------ Exercise inputs

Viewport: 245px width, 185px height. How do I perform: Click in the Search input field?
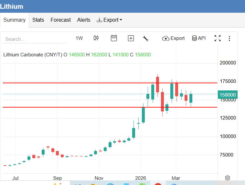point(35,39)
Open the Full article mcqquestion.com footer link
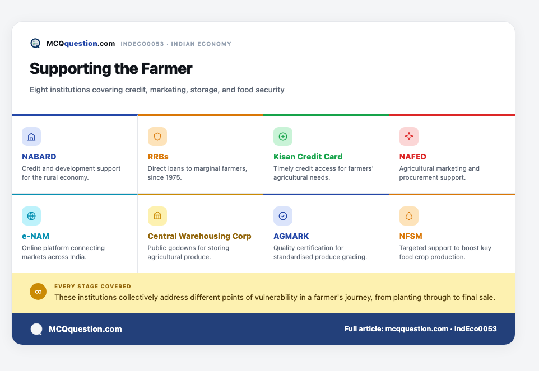Screen dimensions: 539x371 420,329
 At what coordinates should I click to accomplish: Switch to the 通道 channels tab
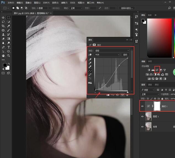[x=150, y=85]
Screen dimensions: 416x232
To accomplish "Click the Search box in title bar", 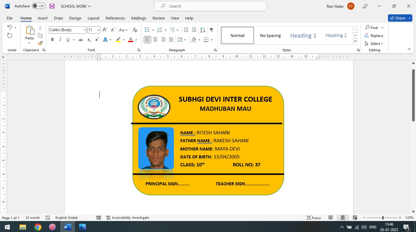I will tap(210, 6).
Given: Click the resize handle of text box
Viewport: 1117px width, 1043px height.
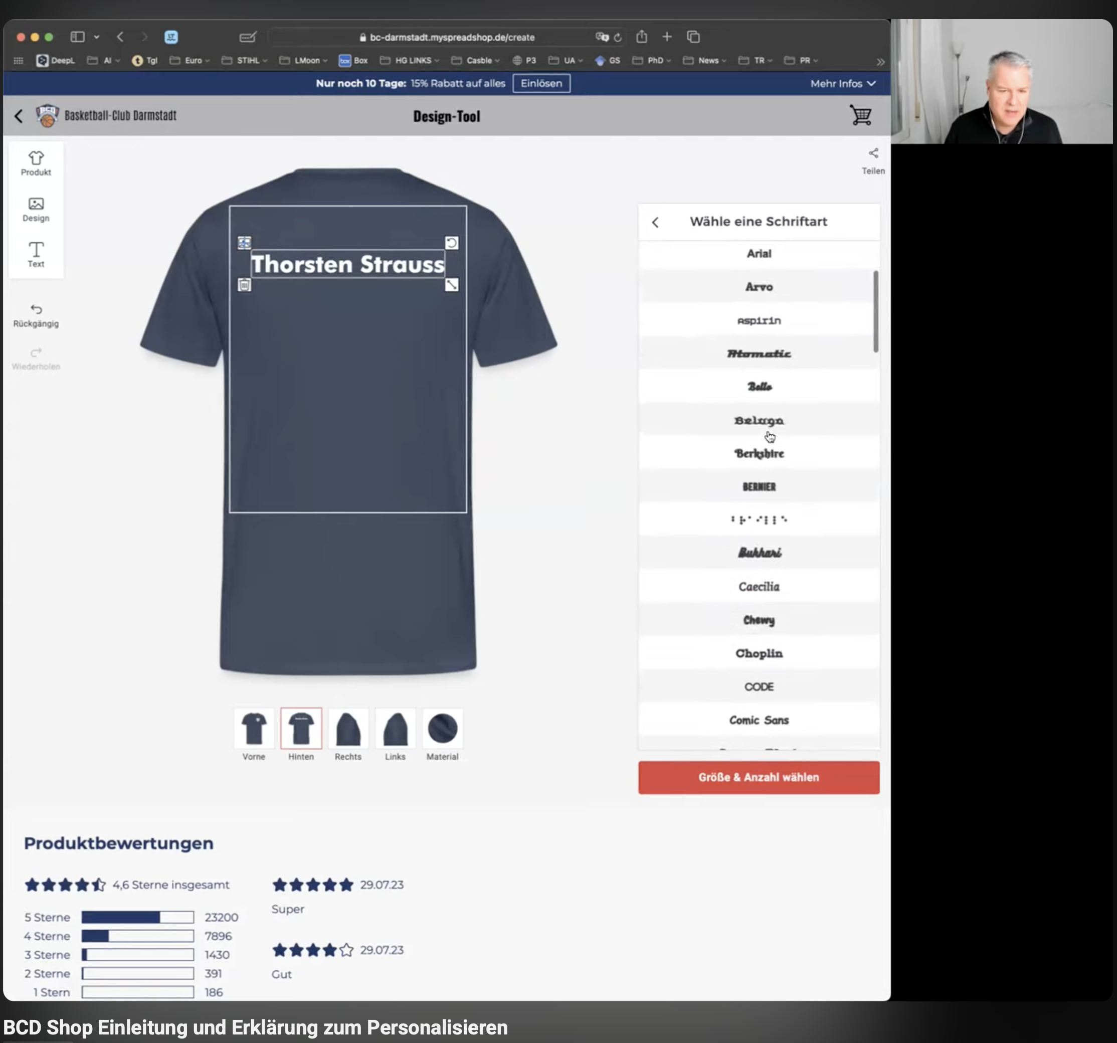Looking at the screenshot, I should coord(452,285).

------------

◆ **Work instructions**:
Convert the listing, from its first line up to and including the line containing "[x=150, y=85]", into a Markdown table with the columns No. and Line. Give one numbered row per line, skip blank lines, and leave the pictures out.

◆ **Solution**:
| No. | Line |
|---|---|
| 1 | Viewport: 245px width, 185px height. How do I perform: Click in the Search input field? |
| 2 | point(35,39) |
| 3 | Open the Full article mcqquestion.com footer link |
| 4 | Screen dimensions: 539x371 420,329 |
| 5 |  At what coordinates should I click to accomplish: Switch to the 通道 channels tab |
| 6 | [x=150, y=85] |